_Do this_.
Pull out each line below that contains the string "axis". Case counts.

_Available records_.
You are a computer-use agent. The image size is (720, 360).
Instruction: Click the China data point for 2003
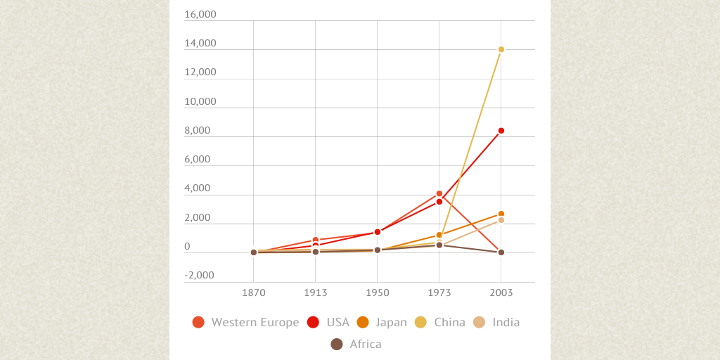click(501, 49)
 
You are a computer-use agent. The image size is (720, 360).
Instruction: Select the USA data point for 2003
click(501, 131)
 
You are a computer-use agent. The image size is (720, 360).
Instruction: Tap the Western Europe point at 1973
click(439, 193)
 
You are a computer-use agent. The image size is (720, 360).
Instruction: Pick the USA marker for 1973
click(439, 202)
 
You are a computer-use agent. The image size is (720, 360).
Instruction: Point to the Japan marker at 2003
click(501, 214)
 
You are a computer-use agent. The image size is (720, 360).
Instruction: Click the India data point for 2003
click(501, 220)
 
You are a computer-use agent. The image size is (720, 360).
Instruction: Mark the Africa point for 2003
click(501, 252)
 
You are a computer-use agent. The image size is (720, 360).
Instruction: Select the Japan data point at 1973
click(439, 235)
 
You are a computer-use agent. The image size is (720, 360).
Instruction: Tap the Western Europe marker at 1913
click(316, 240)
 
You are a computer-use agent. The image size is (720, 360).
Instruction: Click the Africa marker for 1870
click(254, 252)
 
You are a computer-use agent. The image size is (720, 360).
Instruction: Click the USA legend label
click(338, 322)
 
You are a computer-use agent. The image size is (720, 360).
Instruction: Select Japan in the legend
click(391, 322)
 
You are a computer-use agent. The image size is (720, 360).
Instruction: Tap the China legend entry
click(449, 322)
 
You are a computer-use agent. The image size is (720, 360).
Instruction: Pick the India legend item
click(506, 322)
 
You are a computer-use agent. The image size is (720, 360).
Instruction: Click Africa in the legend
click(365, 344)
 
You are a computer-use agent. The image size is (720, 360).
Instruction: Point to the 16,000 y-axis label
click(200, 14)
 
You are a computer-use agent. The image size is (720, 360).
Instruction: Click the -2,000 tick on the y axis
click(200, 275)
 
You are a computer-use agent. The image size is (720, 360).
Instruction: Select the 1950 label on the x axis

_Result_.
Instruction: Point to the 16,000 y-axis label
Instruction: Click the -2,000 tick on the y axis
Instruction: Select the 1950 label on the x axis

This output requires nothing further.